As it Is I think the question should be who married for the second time,Edward or Eleanor and if she did n’t where does that leave the bigamy charge ? And if she did who were the witnesses’?
Uhm – https://murreyandblue.wordpress.com/2018/06/30/the-carmelite-friary-of-norwich-known-as-whitefriars-burial-place-of-eleanor-talbot/. And in reverse order – 1) No need for witnesses in medieval marriage though it was frowned upon for obvious reasons, 2) Doesn’t matter whether Edward or Eleanor or both remarried whilst the other was still living – bigamy stands. 3) Ecclesiastical courts before 1604 Common Law courts after.

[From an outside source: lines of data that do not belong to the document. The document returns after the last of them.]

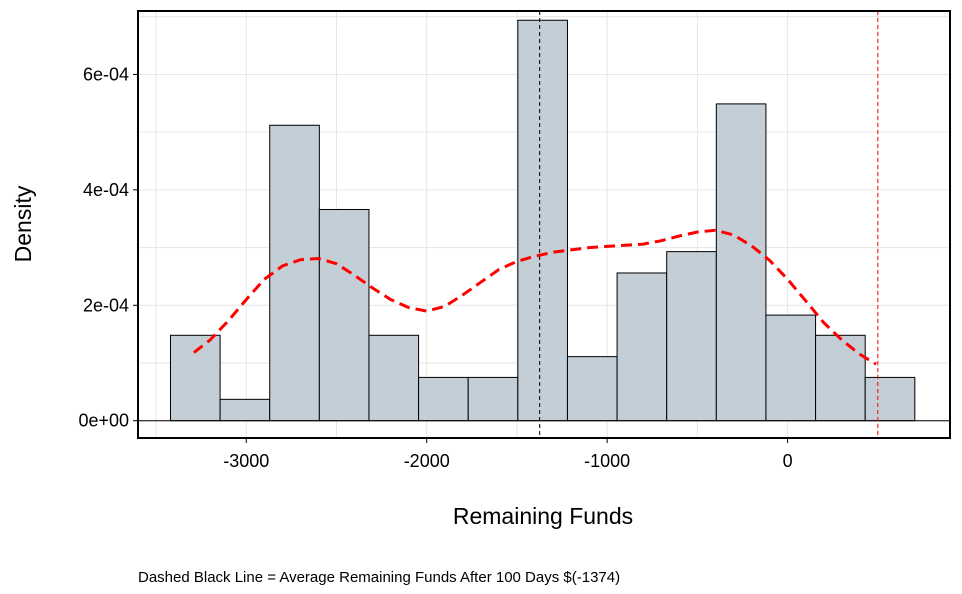 The width and height of the screenshot is (962, 594). I want to click on y-tick-label: 4e-04, so click(106, 190).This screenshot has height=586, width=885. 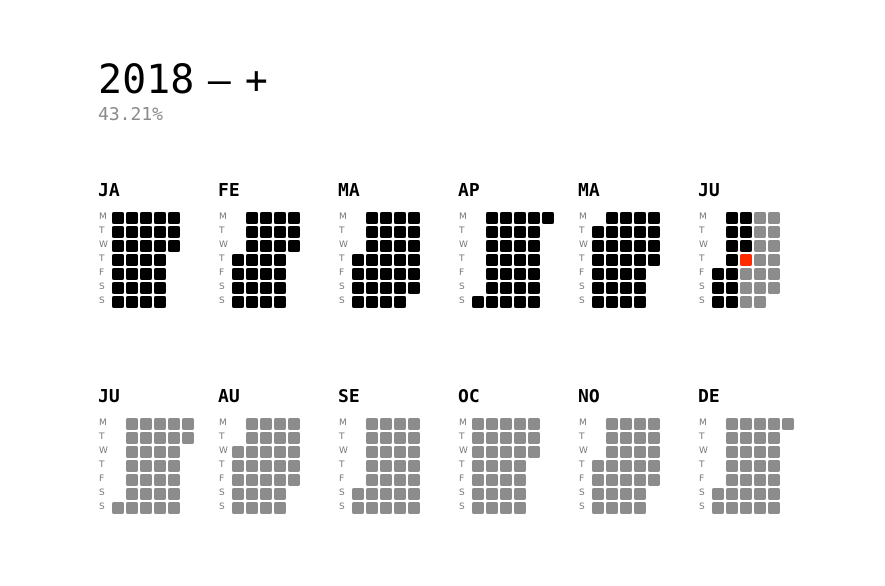 What do you see at coordinates (746, 260) in the screenshot?
I see `today-day-cell` at bounding box center [746, 260].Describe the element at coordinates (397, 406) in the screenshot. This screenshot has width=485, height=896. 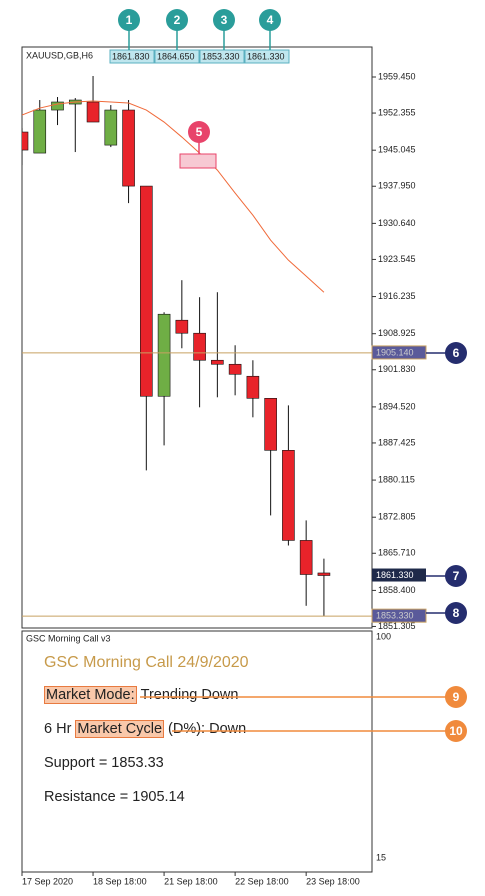
I see `y-tick-label: 1894.520` at that location.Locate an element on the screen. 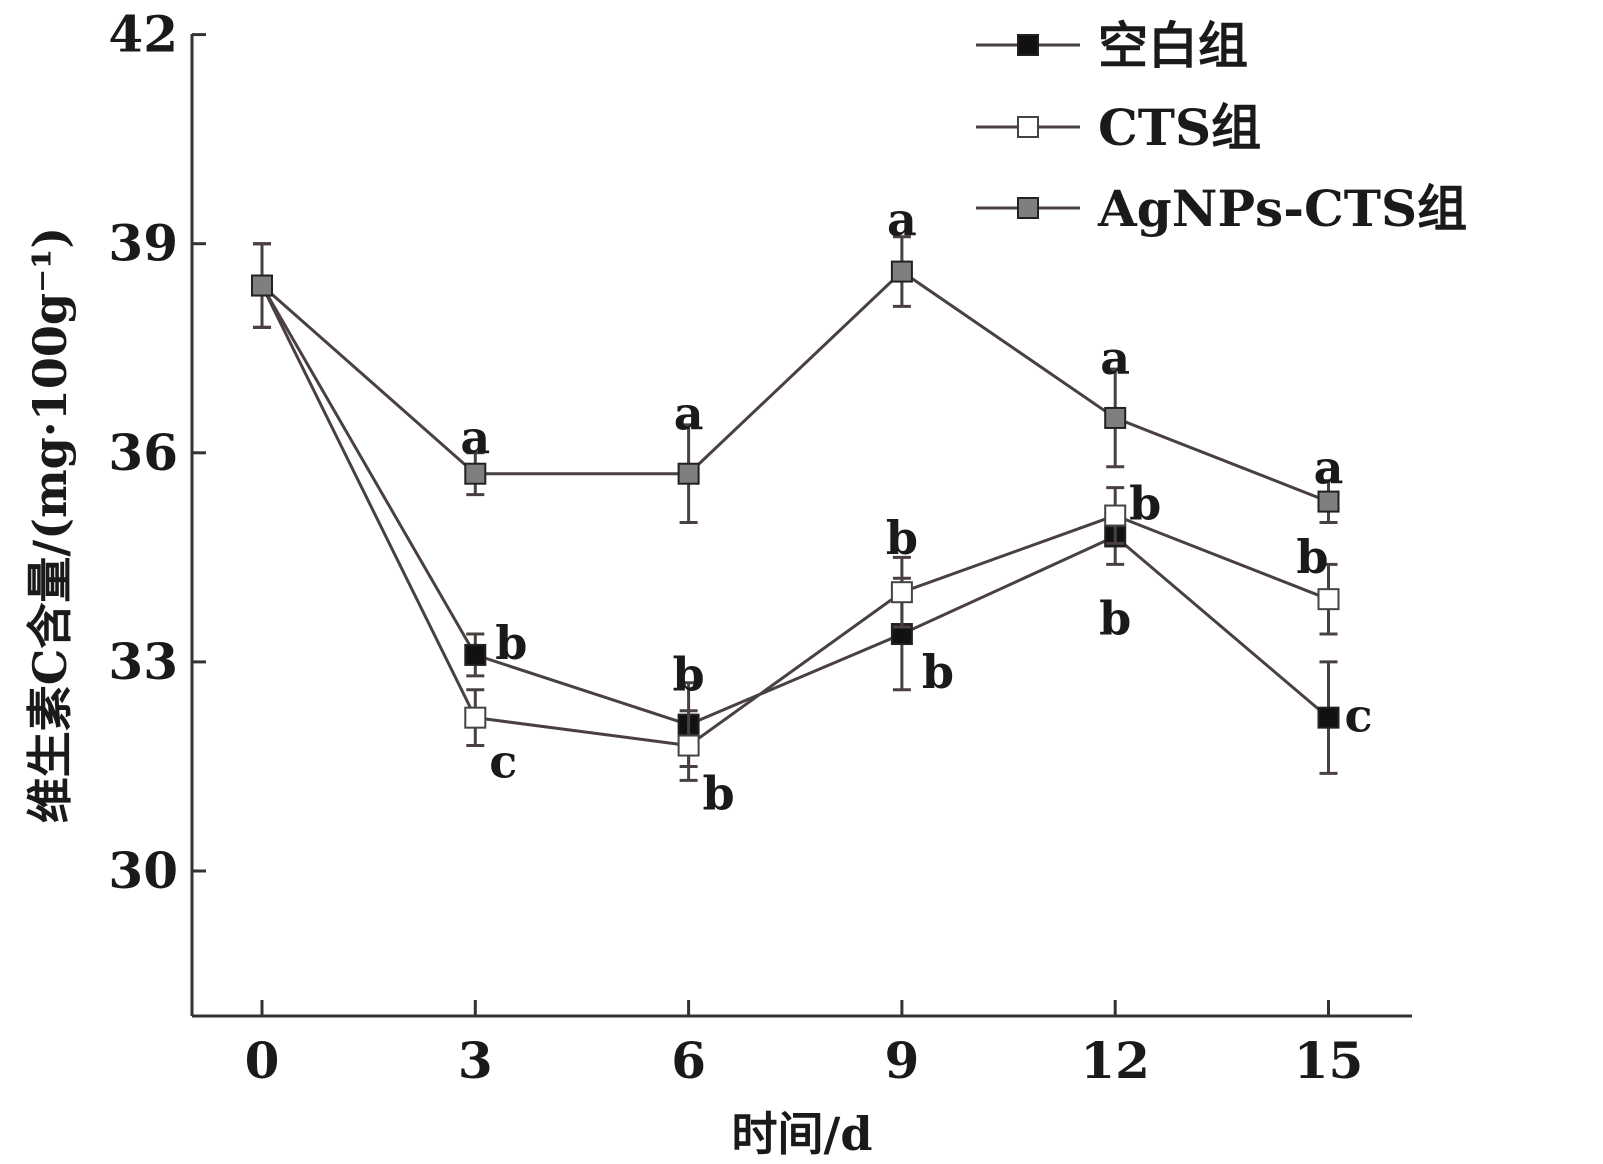 The image size is (1603, 1164). y-tick-label: 39 is located at coordinates (143, 244). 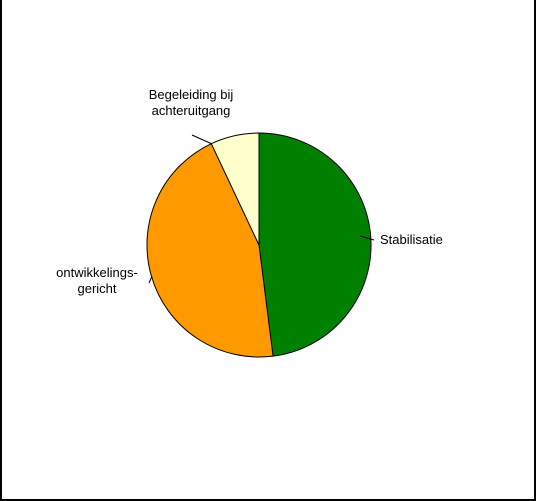 I want to click on slice-label-3: Begeleiding bij achteruitgang, so click(x=192, y=102).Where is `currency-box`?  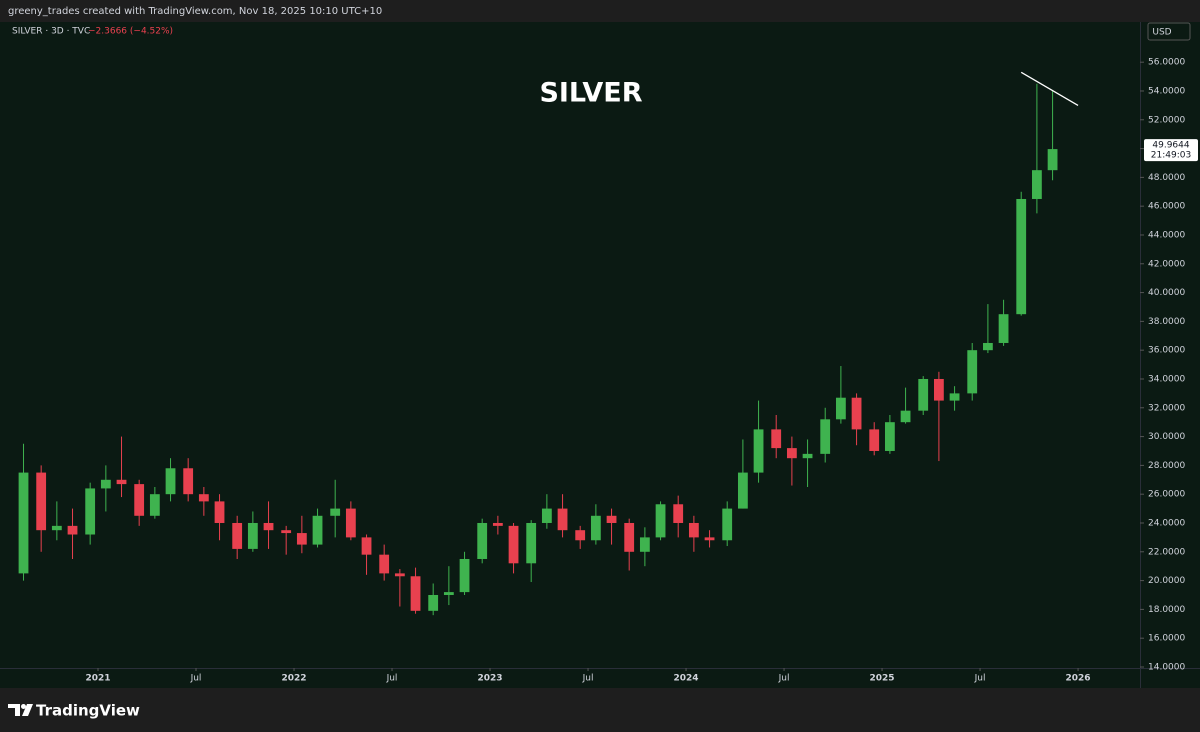 currency-box is located at coordinates (1169, 32).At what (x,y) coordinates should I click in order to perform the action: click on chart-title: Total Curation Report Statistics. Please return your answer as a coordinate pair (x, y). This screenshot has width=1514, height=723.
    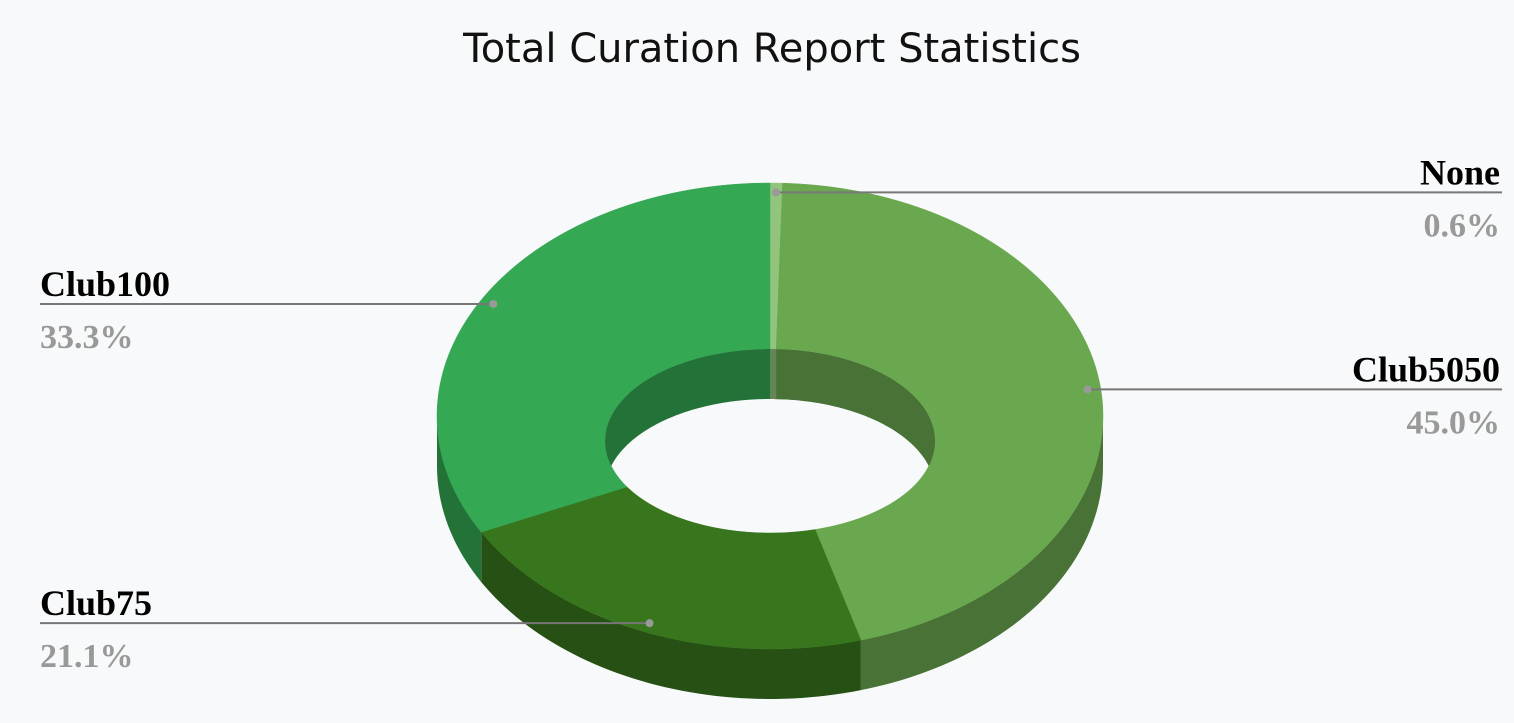
    Looking at the image, I should click on (772, 49).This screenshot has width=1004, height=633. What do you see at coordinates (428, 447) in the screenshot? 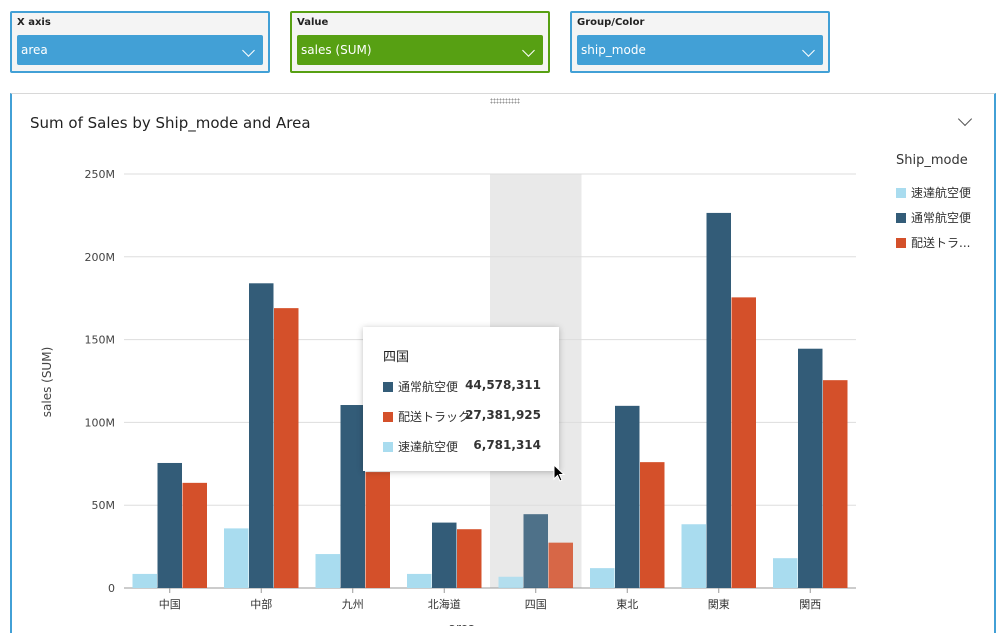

I enjoyed this article and it did change my mind but probably not as expected. I have always thought there was a distinct possibility that the pre-contract with Eleanor Butler was true. After reading the evidence you put forth I now sincerely doubt it. The one point that stood out to me is that the Earl of Warrick aka the Kingmaker, was her uncle. By all accounts he hated the Woodvilles and especially Elizabeth. I can not imagine he would have allowed this to play out without shouting it from the highest tower in London. Given his popularity at the time there would have been many who would have listened to him. He didn’t speak up at the time when he found out Edward had married Elizabeth. He didn’t speak out when he moved against Edward to put Henry VI back on the throne. He didn’t speak out when Edward was under house arrest in Warrick’s home; when Edward and Richard were exiled in Europe; when he allowed Clarence to marry his oldest daughter; or when he, Warrick, was in France forming an alliance with Margaret of Anjou through the marriage of his youngest daughter to Margaret’s son. No, I don’t believe now there is any possibility that Eleanor’s powerful uncle would have taken all these extreme measures and never shared this juicy bit of scandal that would have illegitimatimized Elizabeth’s children and effectively ended Edward’s reign.